Of course, if 3 cannot be specified, the range that represents "all to the end" will not be explicitly written.
Also, since a[0:3] represents "abc", a[1:3] represents "bc", and a[2:3] represents "c", is it very natural that a[3:3] represents an empty string? (You may not think until you get used to it...)
So it's not so much for humans as for the convenience of machines.where 3 is a valid value (although the endpoint must be the same) when representing the starting point of the range.
a[0:]
| 'a' | 'b' | 'c' | Nothing
[0]← All from here (`abc``)
a [3:]
| 'a' | 'b' | 'c' | Nothing
[3]← All from here (``````)
In the case of your example, len(a)==1, so it may not make sense, but it's almost the same.
a[:0](==a[:len(a)]
| 'a' | Nothing
[1]← All before this ("a")
a[0:](==a[len(a):]
| 'a' | Nothing
[1]← All from here ("")
It's more convenient to specify a range that's hard to understand, but if you gain experience in this way, you'll see it naturally.
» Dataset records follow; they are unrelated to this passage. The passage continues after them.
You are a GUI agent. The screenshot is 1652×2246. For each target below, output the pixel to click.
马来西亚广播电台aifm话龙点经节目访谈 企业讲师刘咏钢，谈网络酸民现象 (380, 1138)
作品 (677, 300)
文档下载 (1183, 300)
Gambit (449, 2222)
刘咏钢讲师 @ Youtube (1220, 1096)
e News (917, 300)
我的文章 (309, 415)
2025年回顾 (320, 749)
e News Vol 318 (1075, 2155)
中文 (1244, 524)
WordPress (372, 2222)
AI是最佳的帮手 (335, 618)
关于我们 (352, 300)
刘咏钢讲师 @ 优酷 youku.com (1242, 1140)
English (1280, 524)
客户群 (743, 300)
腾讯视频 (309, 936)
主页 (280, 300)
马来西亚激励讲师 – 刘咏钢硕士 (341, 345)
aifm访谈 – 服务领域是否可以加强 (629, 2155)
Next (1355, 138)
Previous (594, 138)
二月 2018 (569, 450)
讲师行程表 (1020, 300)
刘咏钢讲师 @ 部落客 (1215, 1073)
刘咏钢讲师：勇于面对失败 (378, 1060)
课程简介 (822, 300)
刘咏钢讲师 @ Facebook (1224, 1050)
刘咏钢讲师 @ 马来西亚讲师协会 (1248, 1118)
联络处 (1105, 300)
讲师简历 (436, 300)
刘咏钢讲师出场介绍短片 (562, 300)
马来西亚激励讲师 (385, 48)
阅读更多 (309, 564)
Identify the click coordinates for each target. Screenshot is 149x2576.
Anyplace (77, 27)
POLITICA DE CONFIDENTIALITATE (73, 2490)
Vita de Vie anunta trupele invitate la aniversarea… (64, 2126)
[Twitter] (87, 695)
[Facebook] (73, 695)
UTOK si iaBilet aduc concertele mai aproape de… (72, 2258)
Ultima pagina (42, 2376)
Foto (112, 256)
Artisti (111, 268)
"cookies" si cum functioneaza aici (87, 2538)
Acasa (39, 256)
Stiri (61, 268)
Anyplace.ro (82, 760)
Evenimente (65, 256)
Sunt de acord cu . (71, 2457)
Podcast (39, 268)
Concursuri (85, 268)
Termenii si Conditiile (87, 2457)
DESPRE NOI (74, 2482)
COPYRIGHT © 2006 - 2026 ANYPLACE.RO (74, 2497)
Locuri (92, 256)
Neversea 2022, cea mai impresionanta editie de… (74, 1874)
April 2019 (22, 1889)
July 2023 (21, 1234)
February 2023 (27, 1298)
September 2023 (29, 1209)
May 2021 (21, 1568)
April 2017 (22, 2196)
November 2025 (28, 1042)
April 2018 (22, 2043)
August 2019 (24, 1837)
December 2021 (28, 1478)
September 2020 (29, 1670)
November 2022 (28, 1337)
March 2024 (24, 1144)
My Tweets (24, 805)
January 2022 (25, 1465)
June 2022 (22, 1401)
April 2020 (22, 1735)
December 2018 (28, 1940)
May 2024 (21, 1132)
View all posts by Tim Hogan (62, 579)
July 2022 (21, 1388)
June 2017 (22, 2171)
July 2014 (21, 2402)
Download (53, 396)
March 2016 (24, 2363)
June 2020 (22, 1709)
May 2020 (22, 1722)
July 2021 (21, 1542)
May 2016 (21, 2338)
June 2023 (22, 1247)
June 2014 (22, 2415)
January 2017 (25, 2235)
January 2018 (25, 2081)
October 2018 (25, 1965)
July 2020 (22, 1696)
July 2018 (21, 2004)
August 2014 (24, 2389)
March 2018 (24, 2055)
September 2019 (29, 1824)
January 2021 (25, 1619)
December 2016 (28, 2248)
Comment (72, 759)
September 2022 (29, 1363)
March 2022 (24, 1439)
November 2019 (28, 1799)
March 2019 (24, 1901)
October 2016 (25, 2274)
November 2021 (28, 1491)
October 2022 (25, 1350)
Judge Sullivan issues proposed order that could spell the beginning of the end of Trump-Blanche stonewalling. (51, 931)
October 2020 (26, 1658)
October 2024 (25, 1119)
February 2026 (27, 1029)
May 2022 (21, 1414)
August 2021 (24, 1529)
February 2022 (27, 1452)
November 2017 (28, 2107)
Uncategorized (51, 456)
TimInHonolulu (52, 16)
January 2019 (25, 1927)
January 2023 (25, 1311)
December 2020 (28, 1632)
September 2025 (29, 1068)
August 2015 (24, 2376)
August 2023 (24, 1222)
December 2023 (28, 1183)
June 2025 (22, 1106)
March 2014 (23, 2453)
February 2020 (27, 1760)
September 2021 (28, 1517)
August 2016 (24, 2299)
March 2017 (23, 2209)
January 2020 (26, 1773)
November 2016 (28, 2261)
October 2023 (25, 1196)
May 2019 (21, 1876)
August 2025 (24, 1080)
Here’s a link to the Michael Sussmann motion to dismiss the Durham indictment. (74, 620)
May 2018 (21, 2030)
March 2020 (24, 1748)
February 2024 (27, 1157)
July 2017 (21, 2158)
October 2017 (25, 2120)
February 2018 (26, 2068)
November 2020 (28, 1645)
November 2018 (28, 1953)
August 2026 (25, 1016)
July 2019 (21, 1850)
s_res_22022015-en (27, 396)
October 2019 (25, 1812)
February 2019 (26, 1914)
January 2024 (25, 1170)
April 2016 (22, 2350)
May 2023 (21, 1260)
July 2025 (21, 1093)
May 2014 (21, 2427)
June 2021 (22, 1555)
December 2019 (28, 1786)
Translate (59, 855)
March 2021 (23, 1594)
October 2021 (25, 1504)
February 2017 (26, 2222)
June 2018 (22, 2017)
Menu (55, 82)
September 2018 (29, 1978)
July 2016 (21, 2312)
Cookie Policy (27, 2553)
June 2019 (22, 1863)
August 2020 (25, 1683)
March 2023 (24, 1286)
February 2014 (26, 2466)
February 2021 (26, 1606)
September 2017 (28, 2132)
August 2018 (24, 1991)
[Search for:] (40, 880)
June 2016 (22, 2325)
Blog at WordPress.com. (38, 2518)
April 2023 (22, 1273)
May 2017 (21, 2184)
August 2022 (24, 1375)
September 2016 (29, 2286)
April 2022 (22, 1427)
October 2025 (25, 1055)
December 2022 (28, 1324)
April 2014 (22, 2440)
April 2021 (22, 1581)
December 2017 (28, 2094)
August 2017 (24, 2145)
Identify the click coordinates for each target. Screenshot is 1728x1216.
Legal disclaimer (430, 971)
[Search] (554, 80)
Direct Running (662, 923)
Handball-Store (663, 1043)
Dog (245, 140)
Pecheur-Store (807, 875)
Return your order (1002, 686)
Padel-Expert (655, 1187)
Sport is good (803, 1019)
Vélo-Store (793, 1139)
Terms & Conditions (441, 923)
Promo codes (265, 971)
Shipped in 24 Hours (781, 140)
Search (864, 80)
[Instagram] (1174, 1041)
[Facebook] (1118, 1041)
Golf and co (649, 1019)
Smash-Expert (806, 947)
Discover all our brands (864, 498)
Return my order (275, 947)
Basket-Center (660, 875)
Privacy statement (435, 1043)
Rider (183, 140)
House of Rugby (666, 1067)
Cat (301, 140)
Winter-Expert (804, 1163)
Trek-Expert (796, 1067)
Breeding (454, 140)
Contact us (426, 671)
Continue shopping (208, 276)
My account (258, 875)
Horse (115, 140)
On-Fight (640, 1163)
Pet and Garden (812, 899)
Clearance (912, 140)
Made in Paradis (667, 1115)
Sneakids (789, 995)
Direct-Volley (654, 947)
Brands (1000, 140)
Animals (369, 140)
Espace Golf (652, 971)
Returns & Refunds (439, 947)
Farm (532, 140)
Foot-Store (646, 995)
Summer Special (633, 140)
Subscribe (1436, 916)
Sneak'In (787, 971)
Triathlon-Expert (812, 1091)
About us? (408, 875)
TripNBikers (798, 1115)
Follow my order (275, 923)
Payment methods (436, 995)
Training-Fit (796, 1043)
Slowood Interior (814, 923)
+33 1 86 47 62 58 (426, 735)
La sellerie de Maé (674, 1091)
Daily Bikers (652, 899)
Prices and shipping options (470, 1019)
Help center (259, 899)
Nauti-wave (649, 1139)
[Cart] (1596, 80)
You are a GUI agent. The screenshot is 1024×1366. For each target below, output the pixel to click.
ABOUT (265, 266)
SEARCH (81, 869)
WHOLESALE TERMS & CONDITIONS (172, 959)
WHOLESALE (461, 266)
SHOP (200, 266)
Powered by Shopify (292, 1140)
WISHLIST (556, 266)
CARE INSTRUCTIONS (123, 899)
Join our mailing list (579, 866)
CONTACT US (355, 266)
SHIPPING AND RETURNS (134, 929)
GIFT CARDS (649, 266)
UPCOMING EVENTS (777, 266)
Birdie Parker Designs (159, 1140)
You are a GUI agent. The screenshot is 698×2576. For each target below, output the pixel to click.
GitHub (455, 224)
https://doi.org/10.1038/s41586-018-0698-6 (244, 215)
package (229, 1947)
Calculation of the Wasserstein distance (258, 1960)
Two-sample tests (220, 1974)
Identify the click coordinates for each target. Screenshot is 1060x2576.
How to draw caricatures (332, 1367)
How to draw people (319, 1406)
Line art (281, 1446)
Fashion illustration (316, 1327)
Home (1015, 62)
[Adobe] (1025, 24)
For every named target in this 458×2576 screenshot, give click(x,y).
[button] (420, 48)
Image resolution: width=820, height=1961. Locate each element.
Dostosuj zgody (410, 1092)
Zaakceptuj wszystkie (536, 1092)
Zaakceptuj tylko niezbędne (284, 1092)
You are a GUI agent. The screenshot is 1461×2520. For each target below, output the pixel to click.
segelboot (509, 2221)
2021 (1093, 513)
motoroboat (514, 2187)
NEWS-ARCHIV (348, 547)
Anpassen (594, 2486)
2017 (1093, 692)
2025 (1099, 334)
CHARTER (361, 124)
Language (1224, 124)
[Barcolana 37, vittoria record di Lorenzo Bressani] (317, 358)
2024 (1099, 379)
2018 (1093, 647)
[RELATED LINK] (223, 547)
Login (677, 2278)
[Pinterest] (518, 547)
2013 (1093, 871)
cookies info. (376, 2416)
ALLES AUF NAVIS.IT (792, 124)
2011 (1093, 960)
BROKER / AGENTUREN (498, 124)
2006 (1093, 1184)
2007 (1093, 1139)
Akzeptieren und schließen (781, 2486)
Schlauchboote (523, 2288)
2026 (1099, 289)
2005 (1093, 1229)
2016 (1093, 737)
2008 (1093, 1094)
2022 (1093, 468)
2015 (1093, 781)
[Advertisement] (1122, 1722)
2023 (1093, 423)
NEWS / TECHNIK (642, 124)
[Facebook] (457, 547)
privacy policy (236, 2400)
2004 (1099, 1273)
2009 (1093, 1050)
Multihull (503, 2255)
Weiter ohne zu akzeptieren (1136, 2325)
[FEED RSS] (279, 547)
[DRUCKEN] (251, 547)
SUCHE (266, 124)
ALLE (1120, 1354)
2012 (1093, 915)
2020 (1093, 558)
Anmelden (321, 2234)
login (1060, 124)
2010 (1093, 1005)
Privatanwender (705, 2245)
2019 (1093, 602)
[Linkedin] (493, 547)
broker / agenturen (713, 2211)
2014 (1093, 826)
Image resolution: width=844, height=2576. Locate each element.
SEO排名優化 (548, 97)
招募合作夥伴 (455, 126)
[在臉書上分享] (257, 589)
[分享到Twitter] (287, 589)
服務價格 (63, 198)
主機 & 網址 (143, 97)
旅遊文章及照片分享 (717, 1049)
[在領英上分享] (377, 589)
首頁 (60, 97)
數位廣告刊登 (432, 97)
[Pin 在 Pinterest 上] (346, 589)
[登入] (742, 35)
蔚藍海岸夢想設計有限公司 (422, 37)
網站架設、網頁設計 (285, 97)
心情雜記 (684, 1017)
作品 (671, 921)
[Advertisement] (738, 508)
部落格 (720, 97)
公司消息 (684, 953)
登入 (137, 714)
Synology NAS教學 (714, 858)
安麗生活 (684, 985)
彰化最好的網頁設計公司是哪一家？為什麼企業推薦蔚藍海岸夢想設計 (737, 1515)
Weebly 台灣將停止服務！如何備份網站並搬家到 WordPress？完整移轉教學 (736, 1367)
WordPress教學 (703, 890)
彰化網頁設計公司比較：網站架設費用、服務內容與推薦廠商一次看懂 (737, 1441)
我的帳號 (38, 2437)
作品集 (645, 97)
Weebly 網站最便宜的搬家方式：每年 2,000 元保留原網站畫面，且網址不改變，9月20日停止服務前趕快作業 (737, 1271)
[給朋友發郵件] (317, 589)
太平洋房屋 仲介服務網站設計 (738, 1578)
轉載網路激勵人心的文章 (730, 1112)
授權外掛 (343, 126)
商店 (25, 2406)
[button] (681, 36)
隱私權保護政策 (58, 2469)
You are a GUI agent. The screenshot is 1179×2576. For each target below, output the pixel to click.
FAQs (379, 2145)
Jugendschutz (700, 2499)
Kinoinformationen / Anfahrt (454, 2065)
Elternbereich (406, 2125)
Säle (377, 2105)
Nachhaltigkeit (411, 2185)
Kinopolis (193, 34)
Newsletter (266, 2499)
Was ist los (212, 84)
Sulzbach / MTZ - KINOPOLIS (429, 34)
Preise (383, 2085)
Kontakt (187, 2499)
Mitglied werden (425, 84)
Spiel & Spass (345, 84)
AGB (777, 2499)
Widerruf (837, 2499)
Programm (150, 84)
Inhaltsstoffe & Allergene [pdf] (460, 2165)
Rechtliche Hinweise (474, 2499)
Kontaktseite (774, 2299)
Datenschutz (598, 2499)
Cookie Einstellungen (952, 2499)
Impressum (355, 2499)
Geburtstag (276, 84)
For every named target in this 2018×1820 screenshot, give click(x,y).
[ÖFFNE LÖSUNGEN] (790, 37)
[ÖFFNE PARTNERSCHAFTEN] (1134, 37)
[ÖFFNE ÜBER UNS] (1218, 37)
Please let me know if there is anything else that is hard to understand.
This is not the answer, but I looked into how it works on the source code.
The slice processing is done here at .
slice computers the slice v[i:j:k] and returns ptr, len, and cap of result.i,j,k may binil, in which case they are set to their default value.
As you can see in the comments, a[len(a):] is treated as a[len(a):len(a)] for bound checking.In this case, a is a string, so s.boundsCheck(i,j,ssa.BoundsSliceB,bound) will eventually run.
case t.IsString():
ptr = s.newValue1 (ssa.OpStringPtr, types.NewPtr (types.Types [TUINT8]), v)
len=s.newValue1 (ssa.OpStringLen, types.Types [TINT], v)
cap=len
:
// Set default values
:
if j == nil {
j=len
}
three —= true
ifk == nil {
three=false
k = cap
}
// Panic if slice indications are not in bounds.
:
if three {
:
} else{
if j!=k{
:
}
i=s.boundCheck(i,j,ssa.BoundsSliceB,bound)
}
ssa.BoundsSliceB is the operational code for boundary checks, but is defined here in .
type BoundsKinduint8
const(
BoundsIndex BoundsKind = iota//indexing operation, 0<=idx<len failed
:
BoundsSliceB//2-arg slicing operation, 0<=low<=high failed
The decision criteria are 0<=low<=high and both low, high are len(a), so it is determined to be within the boundary.
If a[len(a)+1:], low=len(a)+1, high=len(a), it becomes low>high, and you get stuck in the boundary check (panic(bounds out of range)).
If the decision criteria were 0<=low<high, then a[len(a):] would have caused panic.
Incidentally, for index access such as a[len(a)], it is checked with BoundsIndex, so 0<=idx<len is the criterion (a[len(a)] is index of code>).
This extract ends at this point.